During the evaluation of our integral, we used antiderivatives of trigonometric functions such as arctangent.
Recognizing antiderivatives like \arctan(u)\ is important because:

• It simplifies the evaluation of complex integrals after substitution.
  
• Helps in the transition from variable \(\theta\) back to the original variable.
• Plays a key role in finding the indefinite integrals during calculation.

Antiderivatives provide the foundation for definite integral calculations and are essential for accurate integration across various functions.

Integration Techniques

Integration techniques encompass various methods and substitutions used to find the integral of a function.

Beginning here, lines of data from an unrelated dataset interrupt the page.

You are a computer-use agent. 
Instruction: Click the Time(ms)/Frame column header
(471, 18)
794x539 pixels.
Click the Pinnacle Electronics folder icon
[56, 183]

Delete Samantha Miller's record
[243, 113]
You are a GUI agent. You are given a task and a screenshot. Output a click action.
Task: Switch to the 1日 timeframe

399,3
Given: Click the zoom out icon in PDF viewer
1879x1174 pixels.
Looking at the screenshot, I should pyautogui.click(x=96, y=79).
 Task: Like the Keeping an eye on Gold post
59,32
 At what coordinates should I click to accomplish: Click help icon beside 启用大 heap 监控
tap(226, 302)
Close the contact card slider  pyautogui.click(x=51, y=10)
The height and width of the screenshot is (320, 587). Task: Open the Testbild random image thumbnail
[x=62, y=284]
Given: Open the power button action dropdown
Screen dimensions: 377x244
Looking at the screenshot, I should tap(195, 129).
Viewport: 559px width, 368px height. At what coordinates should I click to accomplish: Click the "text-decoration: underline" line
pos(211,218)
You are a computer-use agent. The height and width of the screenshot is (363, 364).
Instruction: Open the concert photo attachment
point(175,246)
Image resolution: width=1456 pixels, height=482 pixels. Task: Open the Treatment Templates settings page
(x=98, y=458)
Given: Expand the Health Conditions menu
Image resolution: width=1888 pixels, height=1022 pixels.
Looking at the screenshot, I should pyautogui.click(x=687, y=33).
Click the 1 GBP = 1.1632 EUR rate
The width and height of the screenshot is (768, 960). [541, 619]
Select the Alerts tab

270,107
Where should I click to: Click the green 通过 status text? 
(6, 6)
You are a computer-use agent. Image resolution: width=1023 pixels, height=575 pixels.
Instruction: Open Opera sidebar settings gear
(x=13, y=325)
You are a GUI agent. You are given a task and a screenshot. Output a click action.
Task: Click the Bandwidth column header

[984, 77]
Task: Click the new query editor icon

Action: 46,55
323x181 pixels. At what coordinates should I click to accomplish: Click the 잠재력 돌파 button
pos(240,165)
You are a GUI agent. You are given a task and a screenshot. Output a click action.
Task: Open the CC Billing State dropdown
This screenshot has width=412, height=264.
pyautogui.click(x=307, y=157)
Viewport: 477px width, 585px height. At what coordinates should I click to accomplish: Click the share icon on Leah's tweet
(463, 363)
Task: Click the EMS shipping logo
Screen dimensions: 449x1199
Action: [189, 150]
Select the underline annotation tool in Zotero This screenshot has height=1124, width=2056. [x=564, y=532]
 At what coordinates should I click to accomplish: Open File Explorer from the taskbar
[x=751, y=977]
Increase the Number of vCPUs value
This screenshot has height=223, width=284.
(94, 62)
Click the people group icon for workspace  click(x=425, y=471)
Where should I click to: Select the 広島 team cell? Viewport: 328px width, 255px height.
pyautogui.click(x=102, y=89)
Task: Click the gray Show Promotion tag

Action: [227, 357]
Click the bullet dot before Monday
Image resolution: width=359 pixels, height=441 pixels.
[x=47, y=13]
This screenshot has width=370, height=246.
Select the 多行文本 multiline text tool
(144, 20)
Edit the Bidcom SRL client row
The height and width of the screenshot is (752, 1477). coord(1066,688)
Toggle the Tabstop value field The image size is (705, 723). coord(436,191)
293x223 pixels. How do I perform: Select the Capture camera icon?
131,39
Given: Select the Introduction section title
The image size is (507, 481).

The choice of technique greatly depends on the form and complexity of the integral.
For our integral, different strategies like trigonometric substitution and completing the square were crucial.
Techniques can include:

• Basic substitution, which is swapping variables for simplification.
• Partial fraction decomposition, useful for rational functions.
  
• Technique choice based on form, such as trigonometric identities or algebraic manipulation.

This variety of techniques allows one to approach nearly any integral confidently.
Mastery of these techniques ensures that any integral, no matter how daunting, can be tackled methodically and successfully.